Retired restaurant manager Sirujal Islam wants to go to Jerusalem to fulfill the dream of his father, a poor person from Bangladesh, to go on a pilgrimage to one of the most holy places in the world according to Muslim tradition, the Al-Aqsa Mosque. "His faith was strong, and my faith is strong," he says.
Former journalist Mike Joseph wants to see if the vision of his Jewish grandfather, who lived in Germany, that people from several countries could live together in harmony in Jerusalem is now a reality. "I want to see if his dream is possible," says Mike, who last visited Jerusalem back in 1973 when he was a war correspondent during the Yom Kippur war. "Is it possible for people to live here in peace?" he asks.
During the programme we follow Sirujal as he visits the Al-Aqsa Mosque, and Mike's visit to the Wailing Wall, the most sacred place in the world, according to the Jews.
They both face disappointment as firstly Sirujal is refused admission to the Mosque on a Friday as he can't prove that he's a Muslim by reciting a chapter from the Koran. And Mike has a fiery confrontation with a young Zionist who hails from Cardiff near the Wailing Wall. Their argument leaves him shaken. "It reminds me about everything that's dreadful in the history of the world."
It's despair that the producer and director of the programme, Ali Yassine, also feels during the visit.
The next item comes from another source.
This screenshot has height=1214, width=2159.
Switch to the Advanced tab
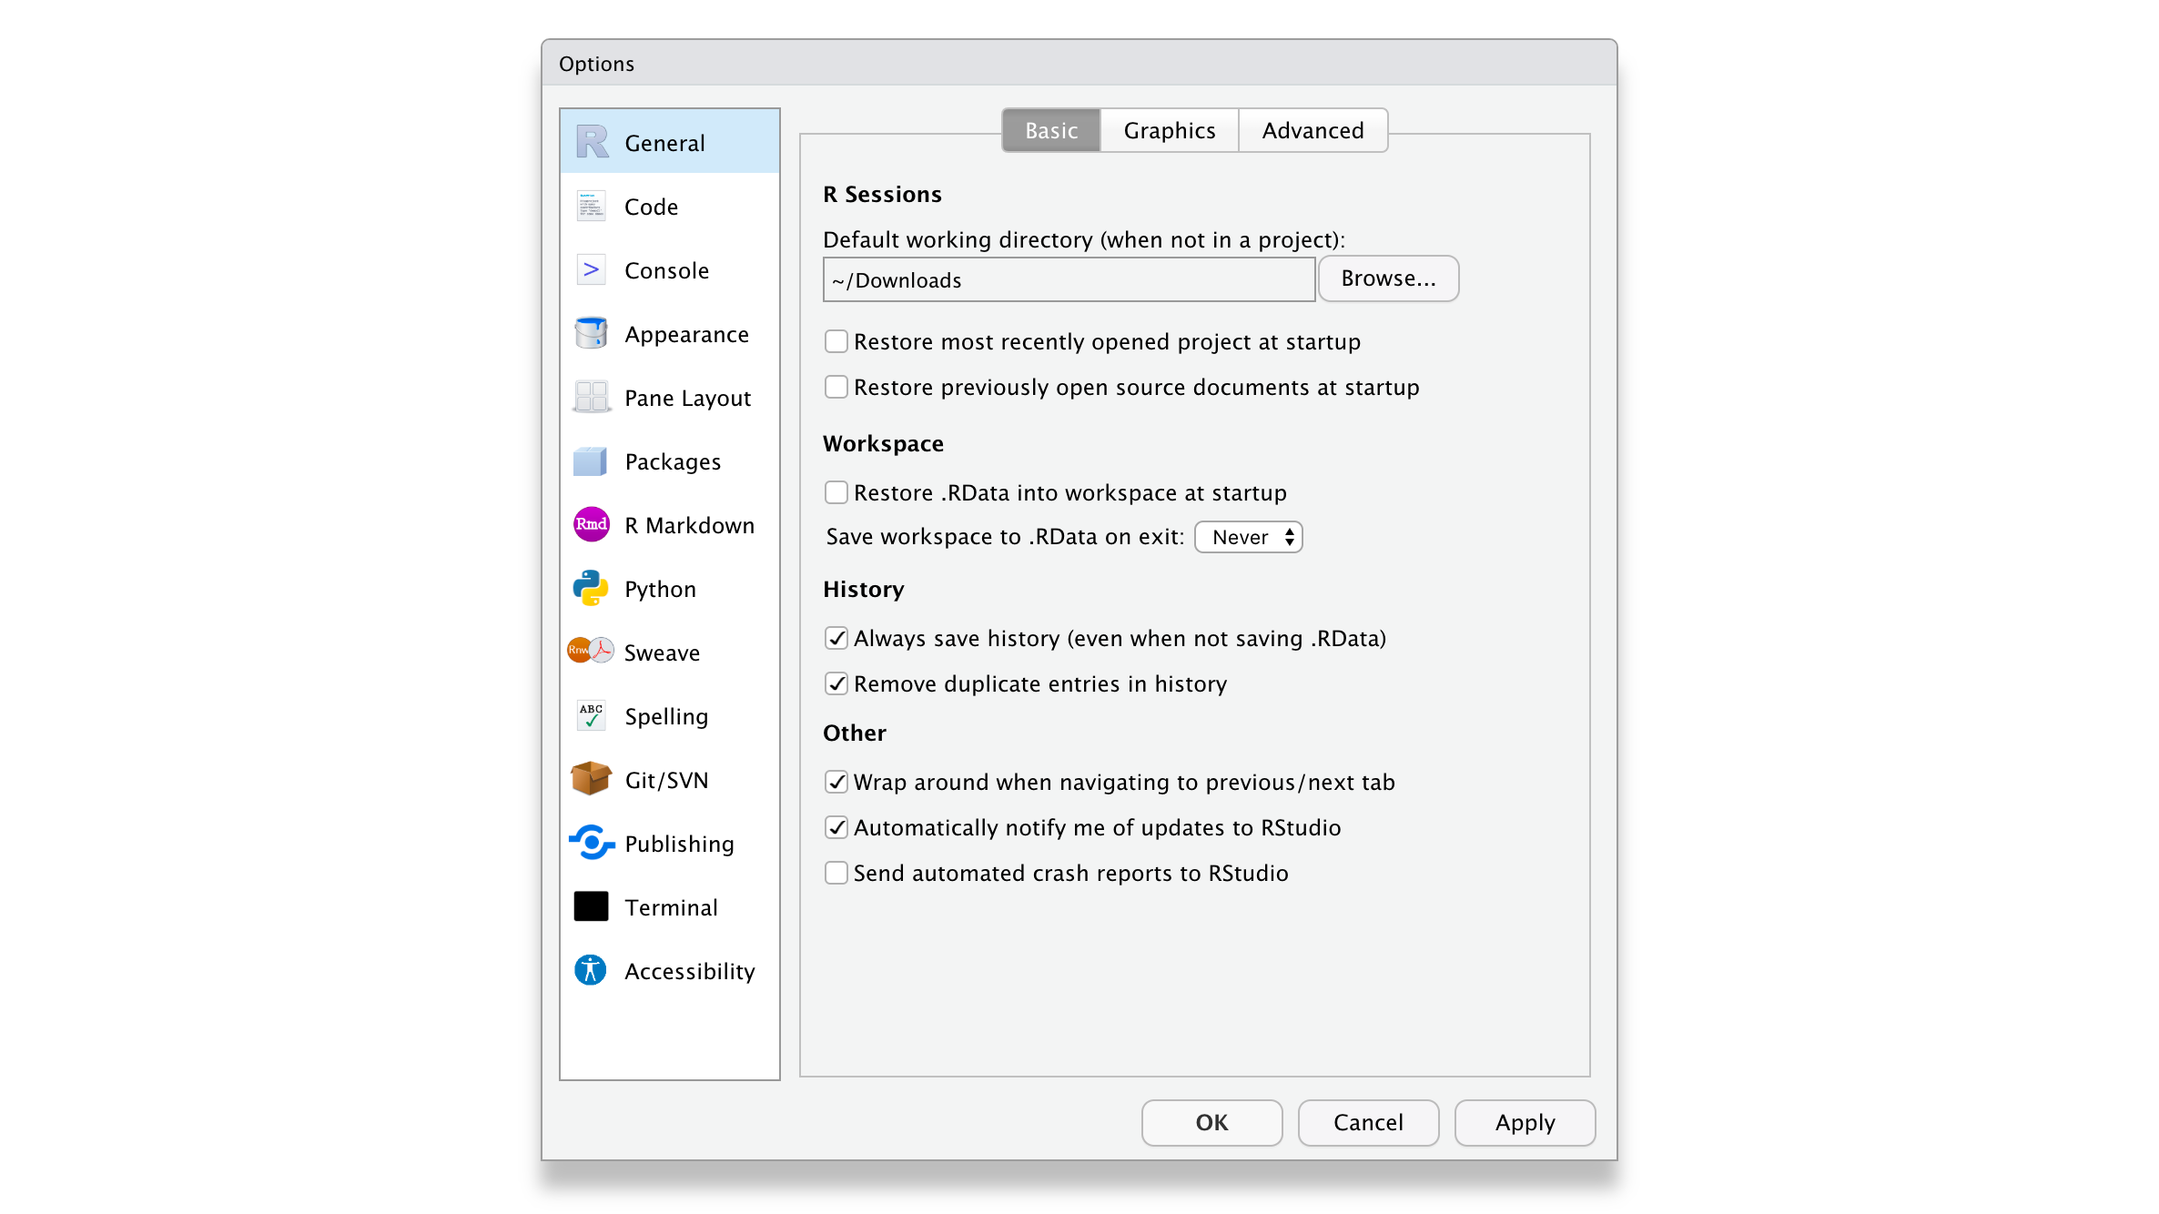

"The relationship between the different religions in Wales is so different to what you see in Jerusalem," says Ali who's a Muslim. "In Wales, we live in peaceful co-existence and respect each other. In Jerusalem, you can't hide the fact that the Arabs -Christians or Muslims - are being treated as second class citizens. There's no hope while people are being treated like this."
And says Mike, "There's no hope today or for the future."